• TRY IT
Identify all lines of the data containing the string "Choose" and copy them.

─── DATA RECORDS

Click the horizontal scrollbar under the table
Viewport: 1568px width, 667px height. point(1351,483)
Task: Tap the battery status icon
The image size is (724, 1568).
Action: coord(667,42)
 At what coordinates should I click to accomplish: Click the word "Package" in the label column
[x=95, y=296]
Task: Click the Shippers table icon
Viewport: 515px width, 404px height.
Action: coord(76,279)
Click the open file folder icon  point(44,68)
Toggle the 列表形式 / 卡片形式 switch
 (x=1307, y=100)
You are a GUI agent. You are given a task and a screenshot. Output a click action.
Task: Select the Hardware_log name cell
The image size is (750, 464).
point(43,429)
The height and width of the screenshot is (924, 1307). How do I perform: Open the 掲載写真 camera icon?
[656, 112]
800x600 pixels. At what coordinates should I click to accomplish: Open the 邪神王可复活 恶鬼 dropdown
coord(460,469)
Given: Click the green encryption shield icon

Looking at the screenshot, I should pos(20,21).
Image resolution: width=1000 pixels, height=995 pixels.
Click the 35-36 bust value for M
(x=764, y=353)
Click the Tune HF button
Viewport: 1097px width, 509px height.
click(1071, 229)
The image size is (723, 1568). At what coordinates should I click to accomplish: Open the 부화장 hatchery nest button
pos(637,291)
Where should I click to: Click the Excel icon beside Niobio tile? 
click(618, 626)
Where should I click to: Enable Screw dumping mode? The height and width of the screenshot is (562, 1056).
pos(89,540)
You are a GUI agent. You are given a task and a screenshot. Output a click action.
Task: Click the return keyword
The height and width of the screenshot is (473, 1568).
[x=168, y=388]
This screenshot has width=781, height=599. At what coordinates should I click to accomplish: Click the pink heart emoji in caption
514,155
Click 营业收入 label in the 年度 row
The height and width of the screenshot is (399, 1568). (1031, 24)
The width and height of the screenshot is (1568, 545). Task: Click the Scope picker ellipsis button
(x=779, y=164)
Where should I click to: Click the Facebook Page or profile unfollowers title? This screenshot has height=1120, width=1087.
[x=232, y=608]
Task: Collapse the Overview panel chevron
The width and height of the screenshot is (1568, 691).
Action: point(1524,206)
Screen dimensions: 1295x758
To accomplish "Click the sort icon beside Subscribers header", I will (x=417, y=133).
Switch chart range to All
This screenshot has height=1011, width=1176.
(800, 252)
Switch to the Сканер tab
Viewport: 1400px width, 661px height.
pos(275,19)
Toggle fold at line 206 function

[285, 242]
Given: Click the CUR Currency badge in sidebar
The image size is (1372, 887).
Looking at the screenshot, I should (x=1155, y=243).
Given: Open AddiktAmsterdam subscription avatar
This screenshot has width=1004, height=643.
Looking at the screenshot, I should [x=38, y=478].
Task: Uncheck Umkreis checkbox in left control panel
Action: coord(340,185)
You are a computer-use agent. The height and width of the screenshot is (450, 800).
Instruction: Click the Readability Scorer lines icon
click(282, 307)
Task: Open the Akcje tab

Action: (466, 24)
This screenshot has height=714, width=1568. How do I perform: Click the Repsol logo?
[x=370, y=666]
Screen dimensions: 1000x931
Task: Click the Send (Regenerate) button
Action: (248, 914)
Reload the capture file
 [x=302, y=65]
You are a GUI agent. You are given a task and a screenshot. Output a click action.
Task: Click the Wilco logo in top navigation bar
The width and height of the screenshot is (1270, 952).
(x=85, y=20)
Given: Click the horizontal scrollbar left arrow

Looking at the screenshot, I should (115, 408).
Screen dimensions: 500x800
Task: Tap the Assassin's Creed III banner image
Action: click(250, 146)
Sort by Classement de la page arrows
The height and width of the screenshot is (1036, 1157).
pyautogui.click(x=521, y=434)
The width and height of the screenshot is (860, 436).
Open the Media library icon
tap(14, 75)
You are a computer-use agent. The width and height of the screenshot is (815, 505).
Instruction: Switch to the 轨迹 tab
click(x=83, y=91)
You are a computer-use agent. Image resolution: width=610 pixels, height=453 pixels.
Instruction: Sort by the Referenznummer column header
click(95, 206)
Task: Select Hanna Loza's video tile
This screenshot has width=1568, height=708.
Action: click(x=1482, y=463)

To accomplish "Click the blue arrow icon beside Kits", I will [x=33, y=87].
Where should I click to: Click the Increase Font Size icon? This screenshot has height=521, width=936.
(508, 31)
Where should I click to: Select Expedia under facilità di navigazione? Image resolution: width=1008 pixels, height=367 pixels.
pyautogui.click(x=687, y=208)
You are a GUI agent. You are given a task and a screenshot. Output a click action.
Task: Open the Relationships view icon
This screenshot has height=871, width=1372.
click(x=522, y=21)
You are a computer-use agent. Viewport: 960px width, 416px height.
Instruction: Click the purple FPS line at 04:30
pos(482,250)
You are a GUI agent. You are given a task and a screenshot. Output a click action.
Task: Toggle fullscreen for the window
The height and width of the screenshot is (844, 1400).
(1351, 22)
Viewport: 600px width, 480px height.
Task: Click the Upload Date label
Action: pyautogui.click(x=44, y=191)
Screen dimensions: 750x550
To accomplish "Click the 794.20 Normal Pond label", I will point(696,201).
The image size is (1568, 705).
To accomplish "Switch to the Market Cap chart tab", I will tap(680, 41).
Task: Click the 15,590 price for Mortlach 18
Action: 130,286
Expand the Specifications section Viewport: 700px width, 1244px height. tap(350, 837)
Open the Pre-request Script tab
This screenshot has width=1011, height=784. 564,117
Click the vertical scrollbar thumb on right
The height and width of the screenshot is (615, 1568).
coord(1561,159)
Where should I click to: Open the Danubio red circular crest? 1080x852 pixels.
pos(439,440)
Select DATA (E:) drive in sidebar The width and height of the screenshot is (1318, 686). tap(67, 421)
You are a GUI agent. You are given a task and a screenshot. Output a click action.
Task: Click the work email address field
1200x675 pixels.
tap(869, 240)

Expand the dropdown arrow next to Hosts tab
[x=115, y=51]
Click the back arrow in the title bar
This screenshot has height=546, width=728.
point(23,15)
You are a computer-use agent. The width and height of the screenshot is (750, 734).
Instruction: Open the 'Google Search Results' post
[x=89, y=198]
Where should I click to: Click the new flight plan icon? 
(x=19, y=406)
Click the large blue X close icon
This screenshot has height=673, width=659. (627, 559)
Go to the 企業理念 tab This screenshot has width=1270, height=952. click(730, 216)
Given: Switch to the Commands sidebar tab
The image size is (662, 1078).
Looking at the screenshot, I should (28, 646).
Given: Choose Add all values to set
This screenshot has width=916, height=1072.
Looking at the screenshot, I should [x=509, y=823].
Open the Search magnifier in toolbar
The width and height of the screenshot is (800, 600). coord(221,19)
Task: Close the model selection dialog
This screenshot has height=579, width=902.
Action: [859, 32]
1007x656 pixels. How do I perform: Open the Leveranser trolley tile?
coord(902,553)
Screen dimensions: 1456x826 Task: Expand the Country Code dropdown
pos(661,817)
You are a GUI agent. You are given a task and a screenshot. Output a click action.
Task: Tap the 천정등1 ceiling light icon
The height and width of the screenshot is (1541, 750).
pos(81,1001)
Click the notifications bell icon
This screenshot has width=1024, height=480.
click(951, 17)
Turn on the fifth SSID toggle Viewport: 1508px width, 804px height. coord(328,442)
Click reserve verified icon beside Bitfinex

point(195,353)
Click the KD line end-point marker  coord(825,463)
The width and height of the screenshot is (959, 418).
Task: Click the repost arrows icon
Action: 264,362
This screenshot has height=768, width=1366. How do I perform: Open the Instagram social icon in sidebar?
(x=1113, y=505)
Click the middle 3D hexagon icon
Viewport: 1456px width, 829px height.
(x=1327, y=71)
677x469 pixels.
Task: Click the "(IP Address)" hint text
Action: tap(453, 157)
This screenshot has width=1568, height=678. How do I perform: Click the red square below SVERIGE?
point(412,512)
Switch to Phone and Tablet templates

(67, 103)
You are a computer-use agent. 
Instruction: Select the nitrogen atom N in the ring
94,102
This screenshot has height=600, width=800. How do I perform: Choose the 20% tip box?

──────

• SOLUTION FOR THIS PROBLEM
Given: Choose Add all values to set
This screenshot has height=600, width=800. How do I perform: Choose the 20% tip box?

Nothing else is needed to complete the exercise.